The then Immigration Minister James Brokenshire pledged following the publication of the review that the Government would make a number of reforms and broader changes in legislation, and that he expected these to lead to a reduction in the number of those detained and the duration of detention before removal.

However, while in the year after the review was launched the numbers of long-term detentions decreased by 47 per cent — falling from 488 and 261 between March and December 2015 — they have been steadily rising since.

In light of the statistics, Jerome Phelps, director of Detention Action, urged that the figures showed the urgent need for reform of a “bloated” detention system that he said is “massively wasteful of migrants' lives and taxpayers' money.”

Speaking to The Independent, Mr Phelps said: “These statistics are further evidence of the urgent need to reform the bloated detention system. Despite the scathing criticisms of the Parliamentary Inquiry and the Government's own review, more people are being detained, for longer periods.

“Last year, the Government promised to reform the use of detention, reducing the numbers detained and the duration of detention, yet in practice the numbers of people who are going through this unnecessary trauma are actually increasing. It is not delivering on this promise.

“Long-term detention is massively wasteful of migrants' lives and taxpayers' money, as in 2016 only 29 per cent of migrants leaving detention after a year were actually deported.”

Eiri Ohtani, director of the Detention Forum, meanwhile said: “The human costs of the promised but undelivered detention reform is thousands of men and women continue to be locked up in prison-like conditions not knowing when they will be released while their mental health deteriorate.

“That UK has no time limit on administrative immigration detention is exceptional: a vast majority of the countries around the world have a legal detention time limit.”

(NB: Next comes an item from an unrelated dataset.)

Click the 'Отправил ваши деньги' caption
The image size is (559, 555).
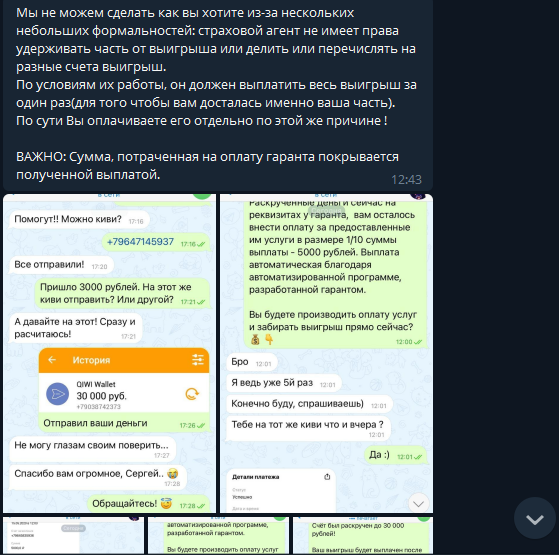tap(95, 423)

One former detainee, named only as Sam, who was locked in an immigration centre for seven months and is now part of the Freed Voices group, told The Independent they were the “hardest months of [his] life".

“Every day in detention is unknown. It breaks you. The cocktail of fear and uncertainty…it makes your mind melt. We need the changes to the current system that the government promised last year. We need an end to indefinite detention," Sam added.

Another former detainee, Mishka, who was detained four months, said: “The Home Office say they don’t have a policy of indefinite detention but these statistics are just more proof they do not practice what they preach.

"You get a life-sentence when you enter detention. No one knows when they’ll get out. They are mental-torture chambers."

Both the Labour Party and the Liberal Democrats have pledged to end indefinite detention in their general election manifestos. The Conservative Party meanwhile makes no reference to migration detention.

Responding to the new statistics, Liberal Democrat leader Tim Farron told The Independent: “Immigration for administrative purposes, when no crime has been committed, fundamentally goes against the democratic foundations of our society.

“Seeing this been used for even longer should be utterly aberrant to anyone who believes in justice. The UK are alone in Western Europe in detaining people for immigration purposes indefinitely — this practice must end.”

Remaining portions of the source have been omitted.